Rather, it feels to me like I have used this as a crutch, and it is time to put that crutch away. That this process will necessarily be difficult and painful in no respect means it should not be done. I have to learn to walk, either again, or more likely for the first time.
Still, I do continue to want to share some ideas from time to time, and here is one.
A few days ago I was doing my Kum Nye practice after watching Jim Jarmusch’s “Mystery Train”, which is billed as a comedy, but which is quite serious in its own way. He deals continually with outsiders, with qualitative outliers, with people external to whatever system they find themselves in.
And for me there is an affect to this sense of rootlessness. I remember the feeling-tones of the 1980’s, the sense of fear, the emergence of punk rock, the wondering what is or could be next.

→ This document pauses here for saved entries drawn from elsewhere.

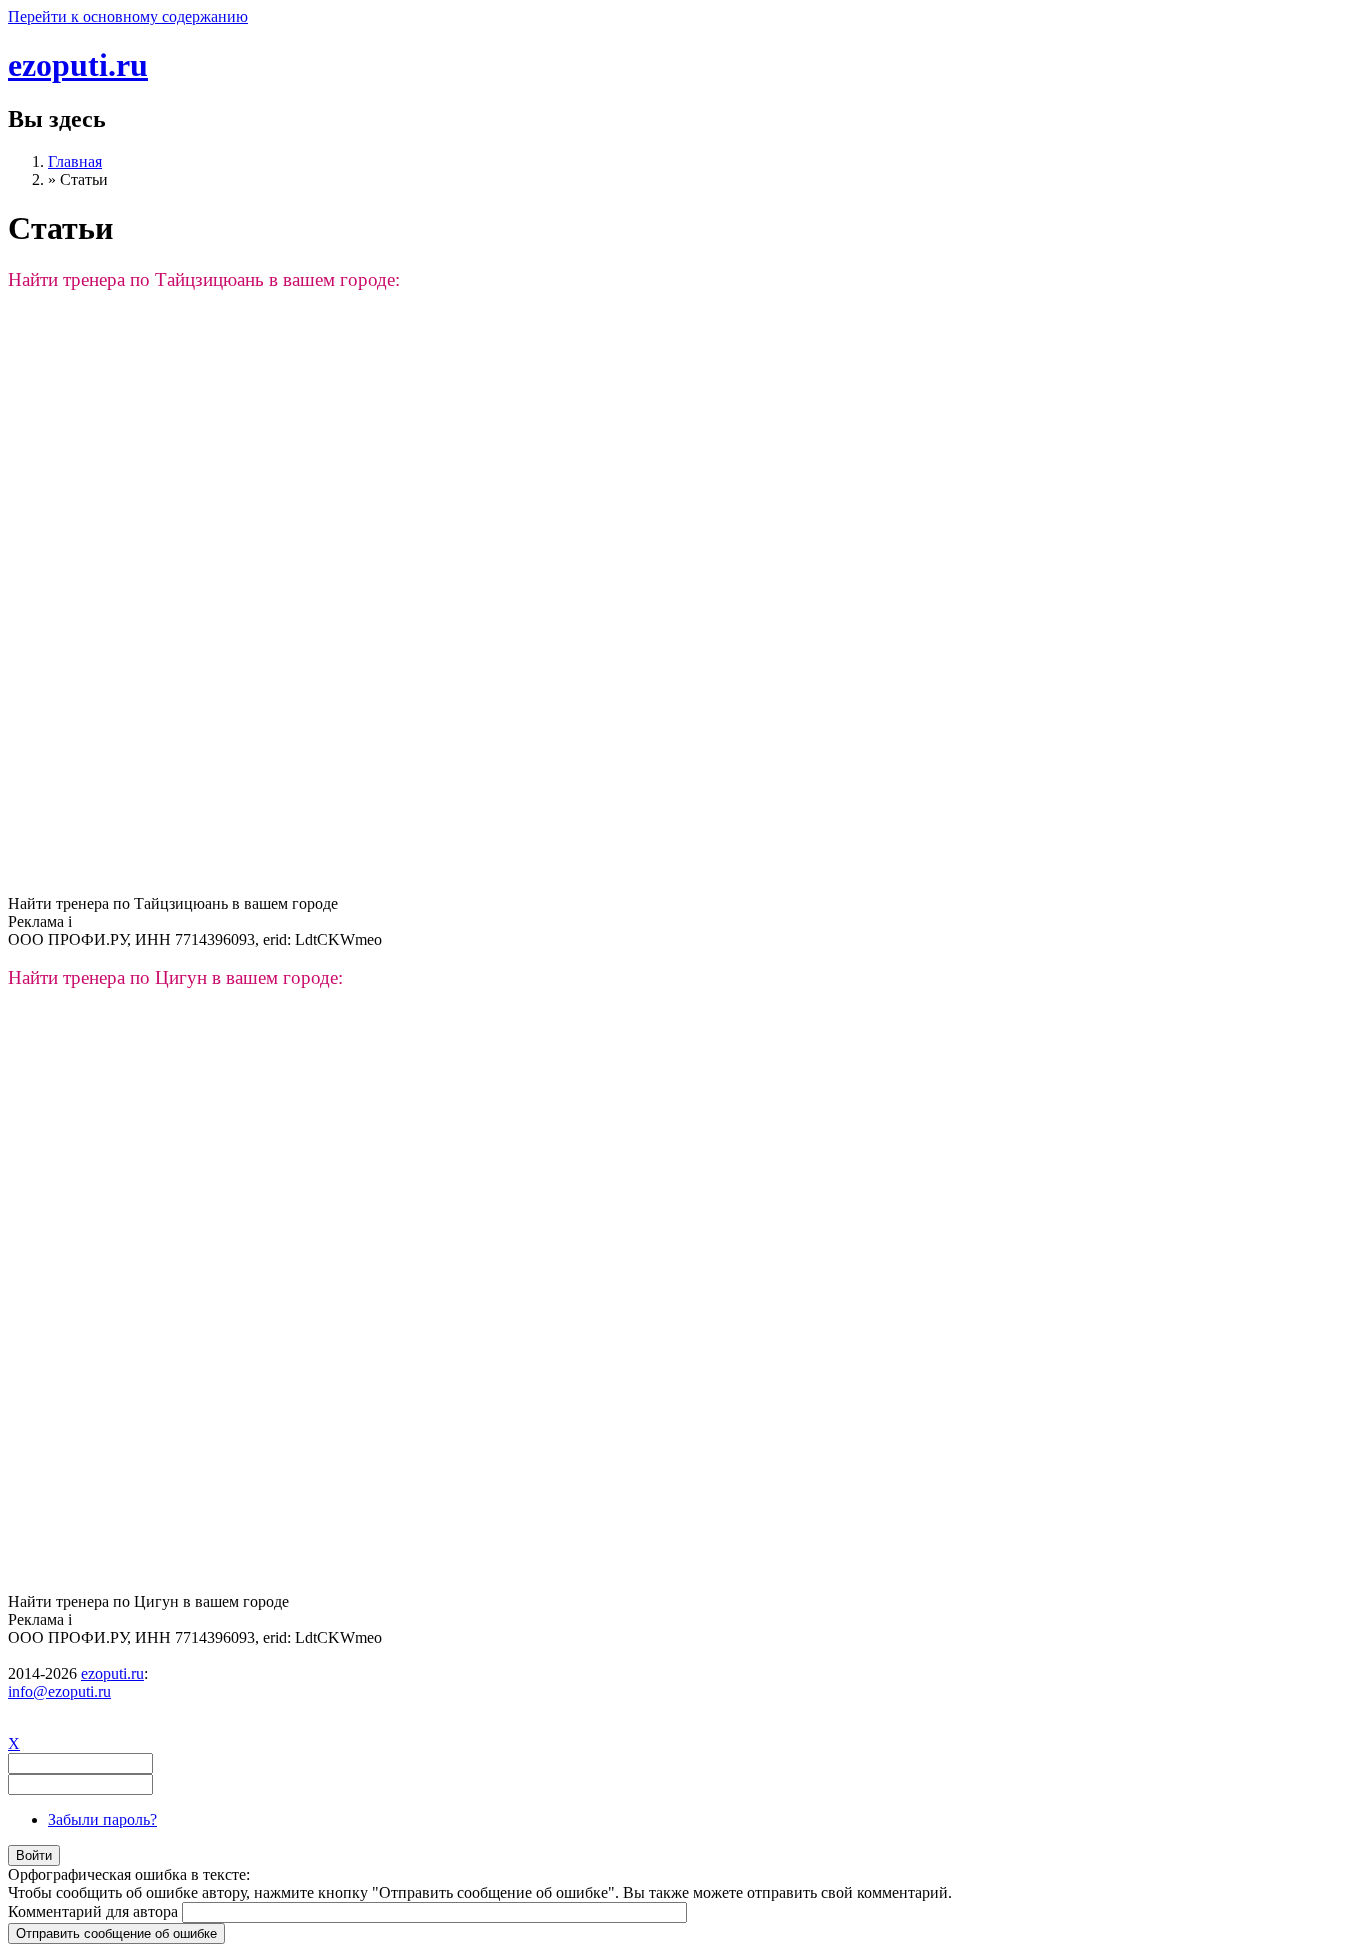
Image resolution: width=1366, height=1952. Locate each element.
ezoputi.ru (78, 65)
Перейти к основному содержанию (128, 16)
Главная (75, 161)
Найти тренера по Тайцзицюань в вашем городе (173, 903)
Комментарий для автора (95, 1911)
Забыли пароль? (102, 1819)
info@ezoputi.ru (59, 1691)
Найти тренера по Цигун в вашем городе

These feelings were very much on the cultural surface, or so it seemed to me.
They seem now to have gone underground, but I think if you look at the fierceness with which leftists cling to their falsified religion, or the attendance numbers of horror films, what I think we will find is that we have almost collectively decided not to talk about certain things, to not feel certain things openly, to not go too deep.
And yet there is this feeling current which remains, and perhaps grows stronger for not having been consciously seen, not consciously felt. I feel it. I sense it.
And it occurred to me that my meditations have to include this cultural element, this “verworfenheit”, this anomie and nameless fear.
And then it occurred to me that ALL genuine spiritual paths have to go through a trackless place, where all the old signifiers fall away, where there is no form, there are no reference points, where there is a sense of universal and complete loss, and sense of being lost. “The dark night of the soul”, as I think St. John of the Cross called it.
The Buddha had to traverse modernity. So did Jesus, and Lao Tze. Nothing has changed, really, except the scale of the problem.
In the Buddha’s time, society was organized around tribes and clans and families. When he left his home, he was a nobody to everybody. When he sat under the tree and felt alone and abandoned, confused, hungry, and fearful, nobody comforted him.
The task of deep growth is indeed a daunting one. But it is all the more magnificent for it. Thank God it is not too easy. All of us have been given the chance at a great, noble victory.